=== Activity ===
Throughout the listing below, show every line in which "logo" occurs.

-- Opening Marker --

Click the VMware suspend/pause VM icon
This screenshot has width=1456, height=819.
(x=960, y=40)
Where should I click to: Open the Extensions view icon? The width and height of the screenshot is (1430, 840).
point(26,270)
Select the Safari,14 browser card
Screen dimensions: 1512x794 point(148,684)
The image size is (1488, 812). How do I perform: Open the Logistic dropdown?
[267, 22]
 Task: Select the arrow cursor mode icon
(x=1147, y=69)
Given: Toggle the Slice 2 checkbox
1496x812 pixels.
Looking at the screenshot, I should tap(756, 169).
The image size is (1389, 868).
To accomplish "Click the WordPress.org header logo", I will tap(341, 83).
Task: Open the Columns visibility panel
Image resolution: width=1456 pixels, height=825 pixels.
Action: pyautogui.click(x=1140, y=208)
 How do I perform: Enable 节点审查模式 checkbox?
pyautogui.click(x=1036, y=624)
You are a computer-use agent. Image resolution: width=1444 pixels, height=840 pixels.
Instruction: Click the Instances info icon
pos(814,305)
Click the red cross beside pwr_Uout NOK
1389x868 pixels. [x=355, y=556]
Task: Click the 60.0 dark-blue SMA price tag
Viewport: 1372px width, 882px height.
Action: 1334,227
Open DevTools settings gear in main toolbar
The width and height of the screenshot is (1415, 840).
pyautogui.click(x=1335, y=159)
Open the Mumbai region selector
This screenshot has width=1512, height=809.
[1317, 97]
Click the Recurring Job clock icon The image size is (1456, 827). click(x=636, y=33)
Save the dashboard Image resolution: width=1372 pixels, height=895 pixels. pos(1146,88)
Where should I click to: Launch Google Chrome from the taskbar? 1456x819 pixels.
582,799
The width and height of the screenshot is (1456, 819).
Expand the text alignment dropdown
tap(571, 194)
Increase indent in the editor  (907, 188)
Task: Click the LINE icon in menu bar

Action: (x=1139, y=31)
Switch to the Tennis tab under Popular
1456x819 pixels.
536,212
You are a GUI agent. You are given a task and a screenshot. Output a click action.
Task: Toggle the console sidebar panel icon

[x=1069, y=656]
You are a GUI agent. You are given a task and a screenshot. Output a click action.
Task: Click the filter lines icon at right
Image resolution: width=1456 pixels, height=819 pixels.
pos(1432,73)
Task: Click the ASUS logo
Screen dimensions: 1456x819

-- Closing Marker --

=== Result of this exercise ===
To accomplish "Click the WordPress.org header logo", I will tap(341, 83).
Task: Click the ASUS logo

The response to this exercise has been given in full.